Following from the example above, let's say we have a YAML resource 
configuration file `my-deployment.yaml` with part of the contents from
the example above:

```yaml
apiVersion: apps/v1
kind: Deployment
metadata:
  labels:
    component: application
  name: my-deployment
  namespace: my-app
spec:
  template:
    spec:
      containers:
      - image: my-app:1.0
        imagePullPolicy: Always
        name: app
        tty: true
```

We want to load that configuration file and modify the loaded definition
to match the results from the _Pure Python Approach_ example in the previous
section.
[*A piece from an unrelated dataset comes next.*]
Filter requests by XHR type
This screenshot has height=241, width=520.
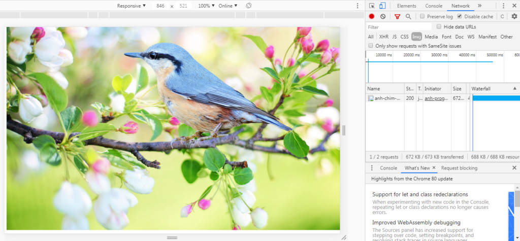click(x=383, y=37)
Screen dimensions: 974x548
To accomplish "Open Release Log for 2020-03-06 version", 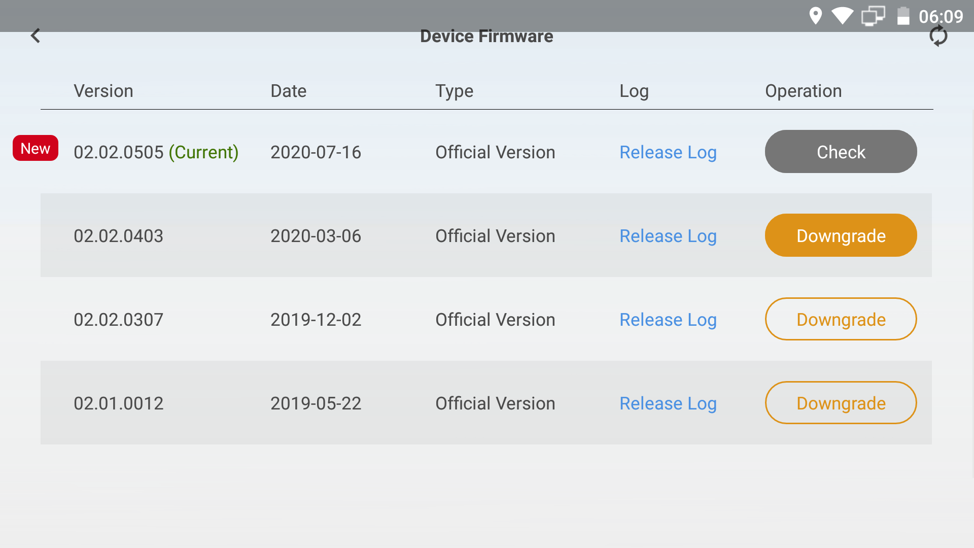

That would look like this:

```python
import kuber
from kuber.v1_13.apps import v1 as apps_v1

# Load YAML configuration file into a Deployment object.
d: apps_v1.Deployment = kuber.from_yaml_file(
    kubernetes_version='1.13',
    file_path='./my-deployment.yaml'
)

d.metadata.labels.update(app='foo')

with d.get_container('app') as c:
    c.resources.limits.update(cpu='1.5', memory='1Gi')
    c.resources.requests.update(cpu='1.5', memory='800Mi')
    c.ports.append(apps_v1.ContainerPort(container_port=8080, host_port=80))

# Render the results to YAML.
print(d.to_yaml())
```

The printed configuration matches the configuration printed in the previous
example.

## Managing Multiple Resources

Often times multiple resources are needed to support a single application
within a Kubernetes cluster. This is where explicit configuration can get
increasingly complex and has resulted in a number of tools, like 
[Helm](https://helm.sh/), that try to simplify the process. _kuber_ supports
high-level constructs as well that make it easier to manage multiple resources
but without having to rely on templating.

```python
import kuber
from kuber.v1_13.apps import v1 as apps_v1
from kuber.v1_13.core import v1 as core_v1

# Load all YAML and/or JSON configuration files in the specified directory
# and return a kuber ResourceBundle object that contains those loaded
# resources.
bundle = kuber.from_directory('../my-application')

# Add environment label to all loaded resources.
for r in bundle.resources:
    r.metadata.labels.update(environment='production')

# Change the number of replicas in the deployment named "my-app" that has
# the label `component=web`.
d: apps_v1.Deployment = bundle.get(
    name='my-app', 
    kind='Deployment', 
    component='web'
)
d.spec.replicas = 20

# Change the service port to 443 for the service named "my-app" that has the
# label `component=web`.
s: core_v1.Service = bundle.get(
    name='my-app', 
    kind='Service',
    component='web'
)
s.spec.ports = [core_v1.ServicePort(port=443, target_port=8080)]

# Render to consolidated YAML configuration file
print(bundle.render_yaml_bundle())
```

The flexibility of this approach comes in part from the ability to define a
working base configuration in standard configuration files, but then load and 
modify that configuration before deployment.